Le français dans l’ADN du Canada : une valeur fondamentale

Le français est enraciné dans l’histoire du Canada depuis des siècles. Des pêcheurs bretons présents à Terre-Neuve dès 1504 à la fondation de l’Acadie et de Québec cent ans plus tard, aux établissements français en Ontario et dans l’Ouest aux XIXe et XXe siècles, les francophones ont contribué à l’essor de ce pays et ils continuent à le faire.

Aujourd’hui, plus de 10 millions
de Canadiens et de Canadiennes
parlent le français,
de Halifax en Nouvelle-Écosse
à Whitehorse au Yukon.

Sondage après sondage, une majorité des Canadiens et des Canadiennes réitèrent qu’ils sont fiers de vivre dans un pays avec deux langues officielles. C’est un facteur d’unité pour le Canada.

Au fil des ans, les langues officielles ont contribué à ce que la diversité et la différence constituent des forces et non des faiblesses. Ceci a favorisé une plus grande ouverture à l’égard des autres cultures. La francophonie canadienne, tout comme population anglophone majoritaire, revêt un caractère national et elle est diversifiée.
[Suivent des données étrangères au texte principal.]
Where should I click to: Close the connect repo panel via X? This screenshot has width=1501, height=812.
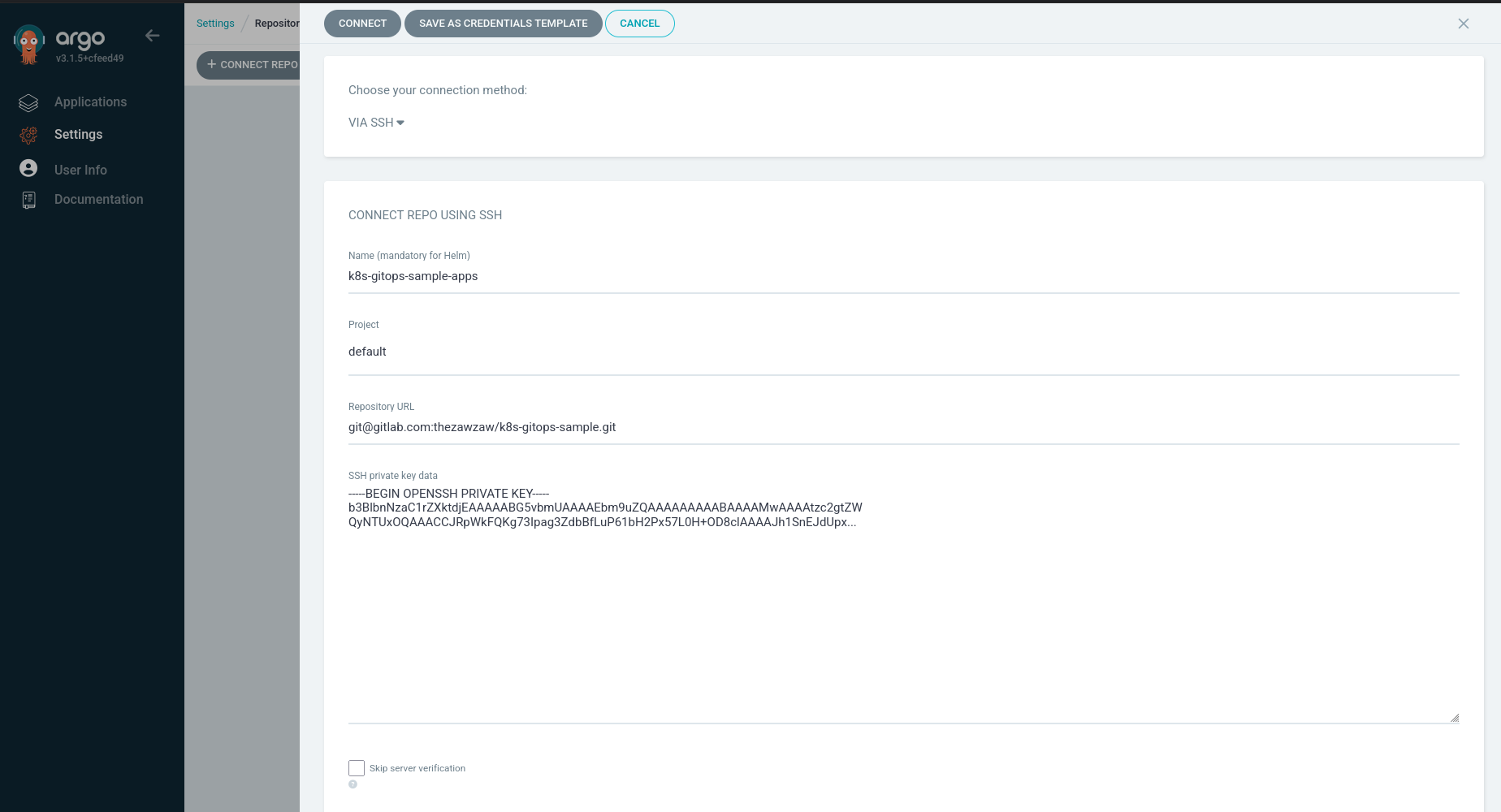pyautogui.click(x=1463, y=24)

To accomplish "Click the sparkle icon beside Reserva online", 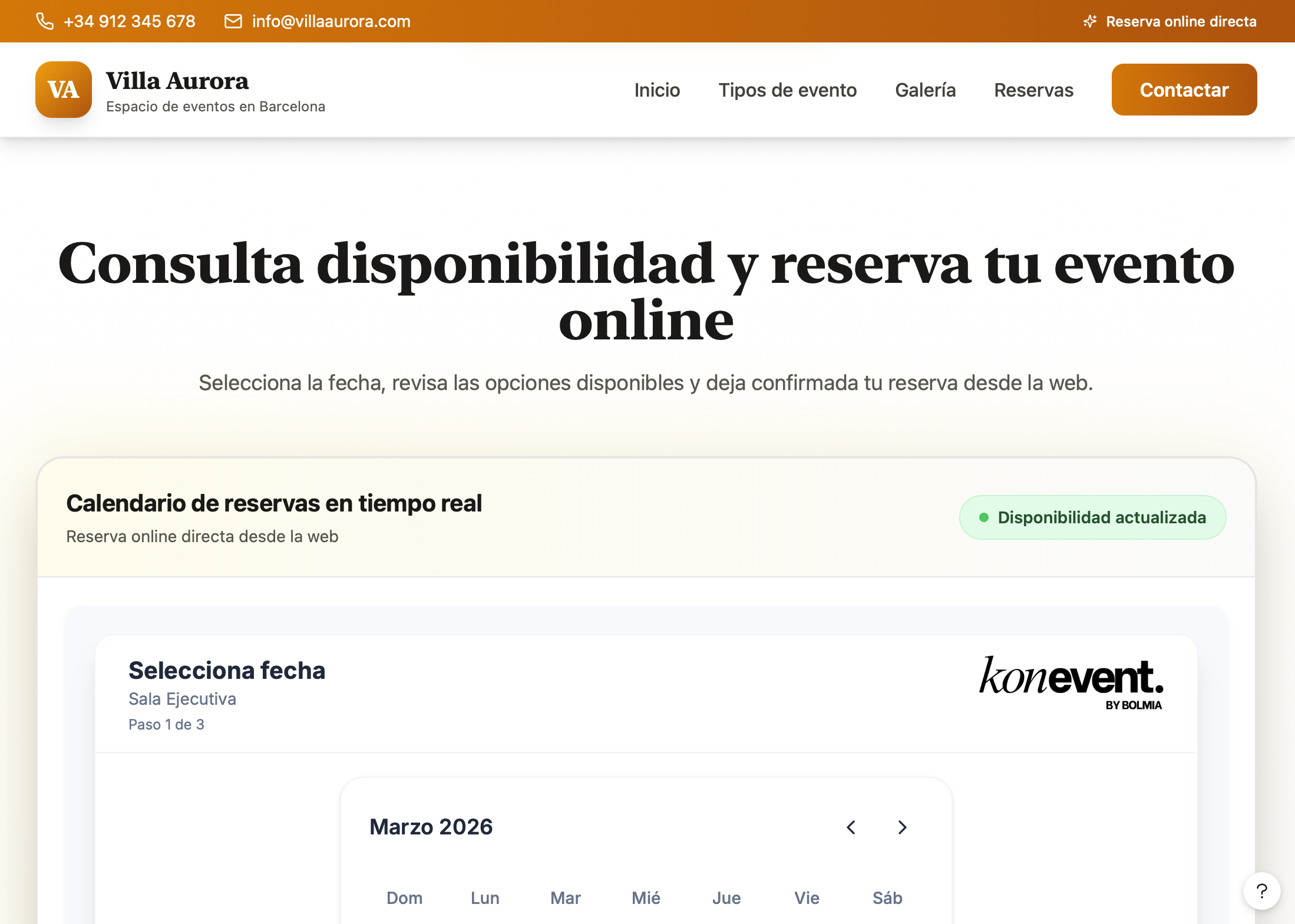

Or, la légitimité du français comme langue officielle est remise en question dans diverses régions du pays au cours des derniers mois. Il est donc essentiel que le gouvernement fédéral envoie un signal fort en donnant un nouvel élan à la dualité linguistique canadienne et en réaffirmant le rôle fondamental qu’elles jouent dans l’identité canadienne d’aujourd’hui et de demain. D’autre part, remettre en question la dualité linguistique canadienne et les droits qui y sont rattachés ouvre la porte à la remise en question d’autres valeurs fondamentales de notre pays.